Gli attacchi di tipo ransomware, attraverso i quali gli attaccanti rendono inaccessibili dati o sistemi e ne richiedono il ripristino in cambio di un pagamento, hanno interessato principalmente i settori della vendita al dettaglio, del manifatturiero e del comparto tecnologico.

Considerando nel complesso gli eventi rilevati, i settori maggiormente interessati sono stati la pubblica amministrazione locale, il manifatturiero, il settore tecnologico e le telecomunicazioni.

Parallelamente alla gestione degli incidenti, l’attività di monitoraggio condotta da CSIRT Italia ha consentito di individuare 3.210 sistemi e servizi a rischio, 1.026 in meno rispetto a giugno, e di allertare i soggetti interessati.

Una specifica attività di analisi ha riguardato i Content Management System (CMS) open source esposti alla rete. Le verifiche hanno consentito di individuare 1.074 istanze CMS compromesse, che sono state segnalate ai titolari dei sistemi interessati oppure, quando necessario, ai rispettivi fornitori di servizi per consentire le attività di bonifica.

Le evidenze relative alle compromissioni dei CMS si sono concentrate soprattutto nei settori della vendita al dettaglio, del manifatturiero, dell’università e della ricerca e della pubblica amministrazione locale.

È inoltre aumentato rispetto a giugno il numero delle comunicazioni inviate da CSIRT Italia ad amministrazioni e imprese italiane. Nel mese di luglio sono state complessivamente 8.952 e hanno avuto l’obiettivo di segnalare potenziali compromissioni o fattori di rischio, consentendo ai soggetti interessati di adottare le necessarie misure di intervento. Le comunicazioni sono state effettuate anche ai sensi dell’articolo 2, comma 1, della Legge n. 90/2024.

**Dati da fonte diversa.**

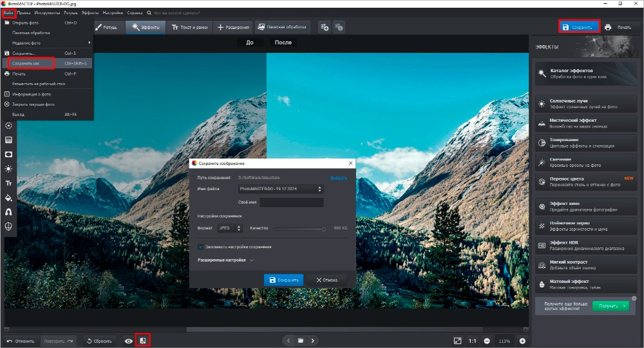Expand 'Расширенные настройки' section
The height and width of the screenshot is (348, 644).
(225, 260)
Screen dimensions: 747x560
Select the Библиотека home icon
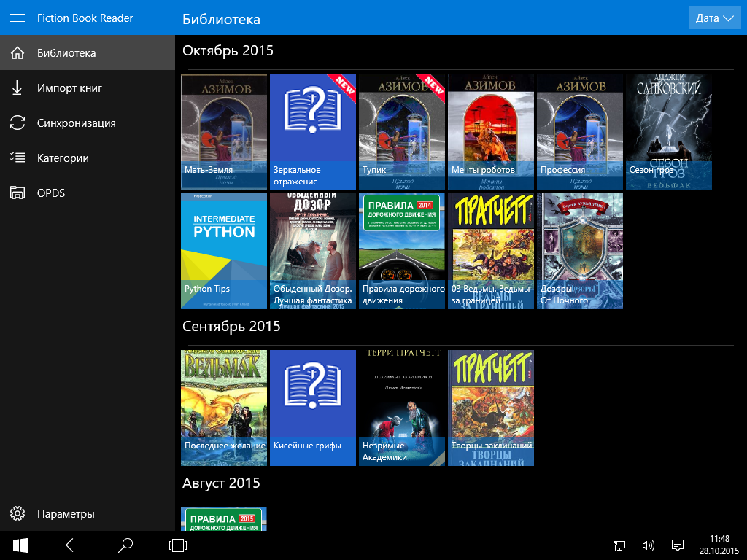(x=18, y=53)
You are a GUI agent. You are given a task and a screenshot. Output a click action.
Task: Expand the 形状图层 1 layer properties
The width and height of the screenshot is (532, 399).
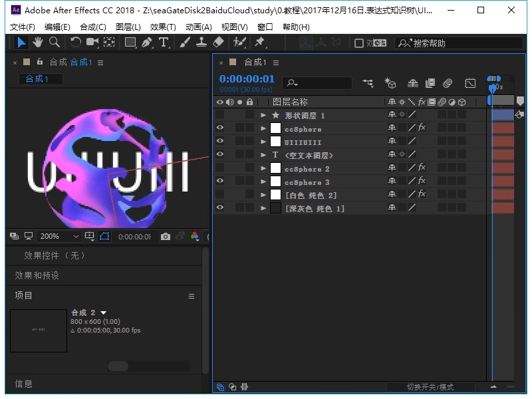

Il quadro delineato dai dati di luglio evidenzia quindi una diminuzione degli eventi complessivamente rilevati, ma non una riduzione generalizzata dell’attività di minaccia. Alla stabilità del numero degli incidenti si affianca infatti un’intensa attività di monitoraggio, che ha portato all’individuazione di migliaia di sistemi e servizi a rischio e di oltre mille istanze di sistemi di gestione dei contenuti compromesse.

I dati confermano così il ruolo di CSIRT Italia nell’attività di individuazione, analisi e segnalazione delle minacce cibernetiche rivolte a soggetti pubblici e privati, nell’ambito delle attività svolte dall’Agenzia per la Cybersicurezza Nazionale.